Australian observers pined for political leaders who would be able to reshape Australian political discourse by force of will, as they imagined American presidents did. In fact, the capability of American presidents to change public opinion by force of rhetoric is minimal – and Australian prime ministers have even less ability. Despite this, Gillard’s unpopularity was attributed by many Labor supporters to her communication failures.

It was a curious judgement, since by any objective standard Gillard was a better communicator than Hawke, whose convoluted expression, propensity for wandering off topic, and tendency to address audiences as though they were Arbitration Court judges was the despair of his speechwriter.19 Hawke’s labourism built on a real social basis: a union movement whose consent was required to effectively govern Australian capitalism. Gillard’s labourism – however eloquent – was no more than words.

After Howard’s political triumphs in 2001 and 2004, it was conservatism, not liberalism, that fascinated Australian intellectuals. Labourists such as Burchell argued that Labor could appeal to ‘conservative’ voters by distinguishing itself from the priorities of the Left intelligentsia. Beneath the nodding to Machiavelli and Weber, Burchell simply repeated conventional wisdom about the importance of aspirational voters and the need to eschew the Left’s ‘canards’ about ordinary Australians.20 His work anticipated the rightward turn that many enthusiasts for Gillard would take after 2010.

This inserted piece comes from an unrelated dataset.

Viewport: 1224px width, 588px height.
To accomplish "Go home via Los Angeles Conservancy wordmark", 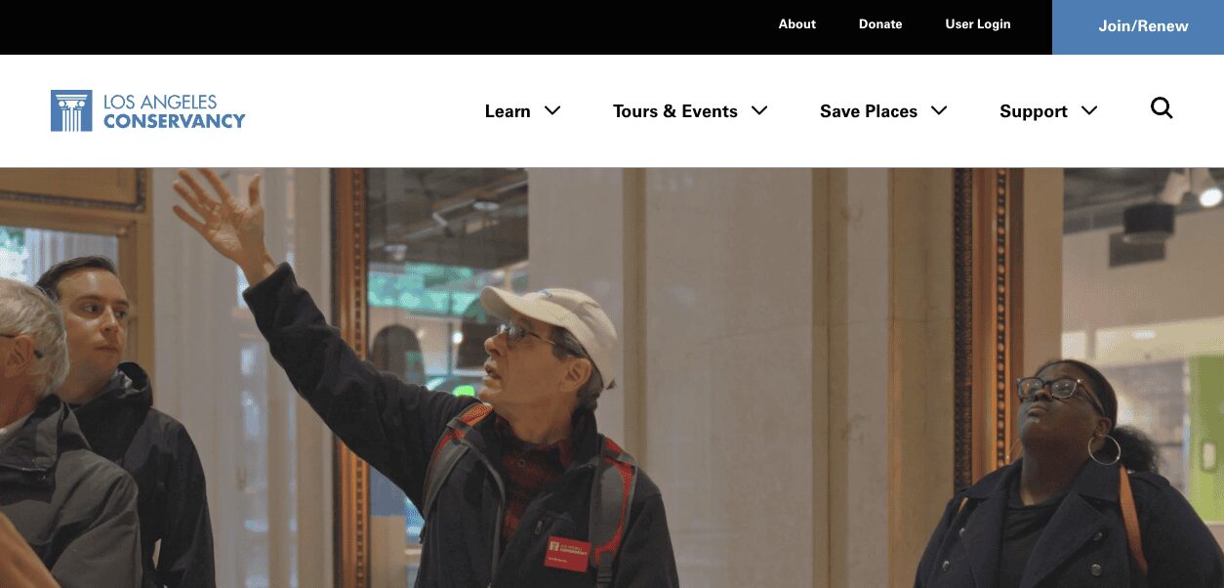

The rapid decline in support for the Howard government after WorkChoices and Rudd’s assumption of the Labor leadership undercut the appeal of conservative labourism as an electoral strategy for the Left. Even the ‘Your Rights at Work’ campaign eschewed labourist rhetoric for a broadly social liberal and progressive appeal. Unions appealed to general values of ‘fairness’ and ‘rights’ assumed to be shared by all Australians, rather than to specific class interests or even the interests of unions themselves. The fall of Howard seemed to exemplify the progressive case: even on the vexed issue of refugee policy, the concessions of the Howard government during its last term could be with some optimism cast as a similar triumph of values, with ‘decent’ Australians finally seeing through his politics of fear.21

In the euphoria of Rudd’s victory, new Labor MPs cast the 2007 election not as a victory for social democracy but for the ‘Australian value’ of fairness. The apparent consensus on climate change policy between Labor and Malcolm Turnbull’s Coalition seemed another example of how Labor had marginalised Howard-era conservatism. Admirers of Rudd, such as John Quiggin and Scott Steel, cast the Liberals as a crippled political force doomed to endure a long term in the wilderness while Labor, it seemed, had developed an alternative ‘ordinary populism’ to that of Howard. Australia was set to become the Victoria of Steve Bracks, writ large.22

The crisis of the Rudd government during 2010 undercut the progressive case. The consensus on climate change was shown to rest on the shaky foundations of Turnbull’s liberalism, while refugee policy returned as an intractable problem for Labor. It was in this context that the Rudd government announced the Resource Super Profits Tax. Over the next months, the tragedy of Ben Chifley’s bank nationalisation was replayed as a farce.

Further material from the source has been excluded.